With the news that the Detroit Pistons would be debuting alternate uniforms for the 2013-14 season, I thought it would be interesting to explore the history of Pistons unis.

Most fans think of four distinct periods of "Dee-troit Basketball": 1. The old peach basket days where everything is in black and white, and sub-6-foot players were plentiful 2. The simple red, white and blue of the dominant 80s. 3. The *shudder* sad, sad 90s of the "teal era." 4. The return to crimson red, white and royal blue that we've enjoyed ever since.

But the history of the Pistons uniform is a little more complicated than I thought. And believe me, when I thought of this idea I didn't think I'd be spending the large part of several days going down this particular rabbit hole.

I'll look at a different era every day. Today: Teal era Previous posts: Tuesday: Old School. Wednesday: Bad Boys. Upcoming post: Friday: Modern Day.

For all the logos, I They also served as an invaluable jumping off point for my search of appropriate photos, which all come from except for the sports cards.

Teal Era

1996/97 - 2000/01
Playoff appearances: 3
Championships: 0


Primary logo


Secondary logo

The "teal era" used up and spit out Grant Hill, drove away three coaches and featured three first-round playoff exits in during its brief run. It also featured our first alternative logo and solidified the marketing departments desire to usher the steampunk era into the NBA way before its time.


HOME 1995/96 - 2000/01
Joe Dumars


I'm sorry to do this, but I had to begin the "teal era" with a look at Dumars. But only because when you look at it, it just looks ... wrong. Dumars will always be my favorite Pistons player. Much like Barry Sanders, he was a lethal competitor who went about his business quietly and humbly. And he was just as good on defense as he was on offense, with Michael Jordan even calling him the best defender he ever faced in his career.

AWAY 1995/96 - 2000/01
Jerry Stackhouse


Jerry Stackhouse is still toiling away in the NBA but has only played only 71 games in the past four seasons combined. Stackhouse had the biggest success of his career in Detroit going from a ball hogging malcontent in Philadelphia to a team player and go-to scorer for a suddenly resurgent Pistons team. He made the playoffs three times in Detroit and was selected for two all-star games during his Detroit days. He was in the prime of his career in 2002 when at the age of 27 he was traded to the Washington Wizards for Richard Hamilton as Michael Jordan wanted a new backcourt mate during his final comeback. We all know how that turned out for both sides.

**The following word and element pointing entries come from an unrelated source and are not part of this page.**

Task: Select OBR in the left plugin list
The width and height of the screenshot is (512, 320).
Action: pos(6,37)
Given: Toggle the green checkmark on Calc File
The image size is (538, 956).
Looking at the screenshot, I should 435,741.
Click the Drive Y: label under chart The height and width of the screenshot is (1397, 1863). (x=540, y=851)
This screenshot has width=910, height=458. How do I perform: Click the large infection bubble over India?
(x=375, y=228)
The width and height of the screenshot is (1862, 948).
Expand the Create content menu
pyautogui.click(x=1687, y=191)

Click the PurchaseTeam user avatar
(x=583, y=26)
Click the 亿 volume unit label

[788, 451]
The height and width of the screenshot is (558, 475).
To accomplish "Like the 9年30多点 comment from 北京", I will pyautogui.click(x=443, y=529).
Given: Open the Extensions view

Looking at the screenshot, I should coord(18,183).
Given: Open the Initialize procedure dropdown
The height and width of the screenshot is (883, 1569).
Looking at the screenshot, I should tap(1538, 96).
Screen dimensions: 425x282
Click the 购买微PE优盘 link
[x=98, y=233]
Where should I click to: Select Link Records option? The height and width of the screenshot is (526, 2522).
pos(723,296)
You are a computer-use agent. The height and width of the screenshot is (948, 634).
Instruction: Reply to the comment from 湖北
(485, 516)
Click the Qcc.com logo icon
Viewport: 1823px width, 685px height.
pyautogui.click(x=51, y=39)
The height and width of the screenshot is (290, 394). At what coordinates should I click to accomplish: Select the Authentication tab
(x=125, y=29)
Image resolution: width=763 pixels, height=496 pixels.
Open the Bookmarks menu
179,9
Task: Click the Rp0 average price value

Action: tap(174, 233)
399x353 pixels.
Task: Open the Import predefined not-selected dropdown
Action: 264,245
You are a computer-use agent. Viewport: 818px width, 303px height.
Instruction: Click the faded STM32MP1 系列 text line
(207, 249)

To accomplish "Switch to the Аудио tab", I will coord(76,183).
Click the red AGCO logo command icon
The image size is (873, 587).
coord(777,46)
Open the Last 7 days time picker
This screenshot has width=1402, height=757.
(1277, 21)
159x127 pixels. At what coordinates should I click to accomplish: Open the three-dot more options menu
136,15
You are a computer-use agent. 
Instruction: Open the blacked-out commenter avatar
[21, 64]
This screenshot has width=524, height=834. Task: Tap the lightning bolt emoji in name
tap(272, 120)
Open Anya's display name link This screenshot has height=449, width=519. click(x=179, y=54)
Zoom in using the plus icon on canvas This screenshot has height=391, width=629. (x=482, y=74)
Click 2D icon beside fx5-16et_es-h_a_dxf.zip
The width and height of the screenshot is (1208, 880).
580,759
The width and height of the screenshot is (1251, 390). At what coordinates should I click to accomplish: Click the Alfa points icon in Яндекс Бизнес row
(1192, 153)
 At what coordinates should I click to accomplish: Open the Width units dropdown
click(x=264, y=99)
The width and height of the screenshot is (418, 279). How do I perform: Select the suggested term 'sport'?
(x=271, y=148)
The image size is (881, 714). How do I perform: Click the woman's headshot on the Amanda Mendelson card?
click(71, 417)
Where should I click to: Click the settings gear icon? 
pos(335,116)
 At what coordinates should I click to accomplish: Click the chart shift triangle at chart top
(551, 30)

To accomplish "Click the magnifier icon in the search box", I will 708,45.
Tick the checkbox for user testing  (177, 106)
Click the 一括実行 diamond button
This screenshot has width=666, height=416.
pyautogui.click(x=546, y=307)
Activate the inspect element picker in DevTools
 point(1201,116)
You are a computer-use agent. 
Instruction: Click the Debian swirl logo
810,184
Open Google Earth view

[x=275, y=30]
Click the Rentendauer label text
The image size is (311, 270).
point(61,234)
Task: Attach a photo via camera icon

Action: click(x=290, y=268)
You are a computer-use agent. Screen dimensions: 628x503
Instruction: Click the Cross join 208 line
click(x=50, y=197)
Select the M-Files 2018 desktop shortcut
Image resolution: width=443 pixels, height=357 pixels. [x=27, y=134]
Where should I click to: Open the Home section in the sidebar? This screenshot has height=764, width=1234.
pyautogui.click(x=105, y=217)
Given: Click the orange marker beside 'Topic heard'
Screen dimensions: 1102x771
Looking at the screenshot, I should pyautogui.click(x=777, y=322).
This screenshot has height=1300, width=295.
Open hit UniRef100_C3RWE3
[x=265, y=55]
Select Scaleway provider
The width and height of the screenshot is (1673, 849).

ALTERNATIVE 1994/95 - 1995/96
Grant Hill


I'm not sure how often the Pistons wore these alternative jerseys, but whatever the number it wasn't nearly enough. They offered the simple red design as a throwback to the bad boys era but the jersey survived for only two season as someone thought it would be a good idea to offer even more stupid flaming horse options (below). Hill will be defined in Detroit as the torchbearer of the "teal ear" and someone who was a great player on poor teams. He eventually forced his way out of Detroit and had designs to win championships paired with Tracy McGrady in Orlando. Unfortunately, in six seasons with the Magic he played in only 200 games while banking a cool $92 million bucks. Fortunately, the Pistons were able to salvage the situation with perhaps the most famous Piston player of the past 15 years as they were able to net Ben Wallace (along with Chucky Atkins) in a sign-and-trade deal with Hill and Orlando. For his part, Hill eventually moved on to health and valuable role player status in Phoenix.

ALTERNATIVE 1997/98 - 2000/01
Grant Hill


You thought we were done with the ugly era? not quite. The Pistons offered a red alternative jersey for four seasons that incorporated the steampunk flaming horse motif. Enough said.